[Stored items from a collection]
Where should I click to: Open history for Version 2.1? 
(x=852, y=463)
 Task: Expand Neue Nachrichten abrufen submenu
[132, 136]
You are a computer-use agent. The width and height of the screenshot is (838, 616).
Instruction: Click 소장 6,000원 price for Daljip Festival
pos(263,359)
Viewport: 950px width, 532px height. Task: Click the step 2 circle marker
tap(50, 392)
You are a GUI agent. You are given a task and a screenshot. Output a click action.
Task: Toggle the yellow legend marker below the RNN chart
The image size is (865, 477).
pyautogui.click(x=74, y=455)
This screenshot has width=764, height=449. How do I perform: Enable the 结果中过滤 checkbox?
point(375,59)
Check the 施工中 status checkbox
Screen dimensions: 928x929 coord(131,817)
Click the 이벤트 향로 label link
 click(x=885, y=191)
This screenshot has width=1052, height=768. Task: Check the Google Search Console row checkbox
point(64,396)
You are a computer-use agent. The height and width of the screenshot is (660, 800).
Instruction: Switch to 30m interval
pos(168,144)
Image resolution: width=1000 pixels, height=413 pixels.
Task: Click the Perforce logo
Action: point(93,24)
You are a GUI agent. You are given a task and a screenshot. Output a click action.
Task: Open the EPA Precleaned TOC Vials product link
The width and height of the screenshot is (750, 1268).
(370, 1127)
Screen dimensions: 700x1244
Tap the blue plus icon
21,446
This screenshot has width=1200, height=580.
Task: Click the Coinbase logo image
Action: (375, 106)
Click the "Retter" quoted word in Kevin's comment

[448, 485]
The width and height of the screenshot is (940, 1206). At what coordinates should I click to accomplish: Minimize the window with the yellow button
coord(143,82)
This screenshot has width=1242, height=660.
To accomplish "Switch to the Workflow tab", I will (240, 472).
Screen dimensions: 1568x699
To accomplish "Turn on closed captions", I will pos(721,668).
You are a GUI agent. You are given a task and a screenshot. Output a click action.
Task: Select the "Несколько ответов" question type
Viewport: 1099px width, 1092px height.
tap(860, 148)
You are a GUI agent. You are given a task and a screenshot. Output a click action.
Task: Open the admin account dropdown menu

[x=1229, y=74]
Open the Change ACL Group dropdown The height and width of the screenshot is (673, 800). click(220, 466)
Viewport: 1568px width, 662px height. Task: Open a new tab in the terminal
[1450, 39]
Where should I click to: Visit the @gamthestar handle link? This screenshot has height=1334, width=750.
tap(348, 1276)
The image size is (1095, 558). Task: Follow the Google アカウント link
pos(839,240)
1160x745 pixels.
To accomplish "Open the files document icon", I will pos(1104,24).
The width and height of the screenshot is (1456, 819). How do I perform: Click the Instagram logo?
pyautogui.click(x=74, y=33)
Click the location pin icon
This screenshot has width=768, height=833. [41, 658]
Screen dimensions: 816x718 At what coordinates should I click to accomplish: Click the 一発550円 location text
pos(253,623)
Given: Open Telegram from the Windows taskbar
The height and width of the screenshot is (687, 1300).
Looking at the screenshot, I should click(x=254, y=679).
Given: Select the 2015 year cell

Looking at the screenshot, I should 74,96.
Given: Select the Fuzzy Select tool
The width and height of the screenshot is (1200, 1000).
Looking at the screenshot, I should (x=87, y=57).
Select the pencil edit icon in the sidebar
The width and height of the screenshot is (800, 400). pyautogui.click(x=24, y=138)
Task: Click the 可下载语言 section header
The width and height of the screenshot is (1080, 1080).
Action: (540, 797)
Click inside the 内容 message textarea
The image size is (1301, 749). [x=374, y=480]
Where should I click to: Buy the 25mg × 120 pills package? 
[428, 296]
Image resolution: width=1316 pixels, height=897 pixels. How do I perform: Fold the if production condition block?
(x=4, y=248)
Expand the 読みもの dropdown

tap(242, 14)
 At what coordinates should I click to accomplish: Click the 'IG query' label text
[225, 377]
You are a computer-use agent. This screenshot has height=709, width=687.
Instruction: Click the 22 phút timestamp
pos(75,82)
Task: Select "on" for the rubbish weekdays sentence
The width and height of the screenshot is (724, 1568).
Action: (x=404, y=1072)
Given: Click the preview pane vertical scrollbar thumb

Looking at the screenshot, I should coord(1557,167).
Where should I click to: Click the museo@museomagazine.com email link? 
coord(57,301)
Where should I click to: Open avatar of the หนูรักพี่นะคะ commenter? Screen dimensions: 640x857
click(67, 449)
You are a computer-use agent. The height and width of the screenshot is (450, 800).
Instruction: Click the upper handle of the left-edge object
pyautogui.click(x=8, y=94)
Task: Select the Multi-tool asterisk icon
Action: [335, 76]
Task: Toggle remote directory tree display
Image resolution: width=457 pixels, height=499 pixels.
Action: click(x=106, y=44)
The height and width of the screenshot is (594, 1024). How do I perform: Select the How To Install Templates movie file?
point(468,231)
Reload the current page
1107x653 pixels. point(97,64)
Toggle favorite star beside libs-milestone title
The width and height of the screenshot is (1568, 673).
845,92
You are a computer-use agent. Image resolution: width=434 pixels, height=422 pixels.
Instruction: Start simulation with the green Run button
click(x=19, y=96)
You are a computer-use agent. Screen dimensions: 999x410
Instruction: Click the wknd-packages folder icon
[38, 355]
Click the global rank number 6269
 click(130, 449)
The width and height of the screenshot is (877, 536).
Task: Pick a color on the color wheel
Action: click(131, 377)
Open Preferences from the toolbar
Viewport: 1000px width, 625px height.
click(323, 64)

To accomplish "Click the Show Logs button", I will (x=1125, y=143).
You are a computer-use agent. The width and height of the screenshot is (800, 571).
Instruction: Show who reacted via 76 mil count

• How to complete this task: Some of the data mentions "Show". Copy every line where it does.

• Exercise answer:
To accomplish "Click the Show Logs button", I will (x=1125, y=143).
Instruction: Show who reacted via 76 mil count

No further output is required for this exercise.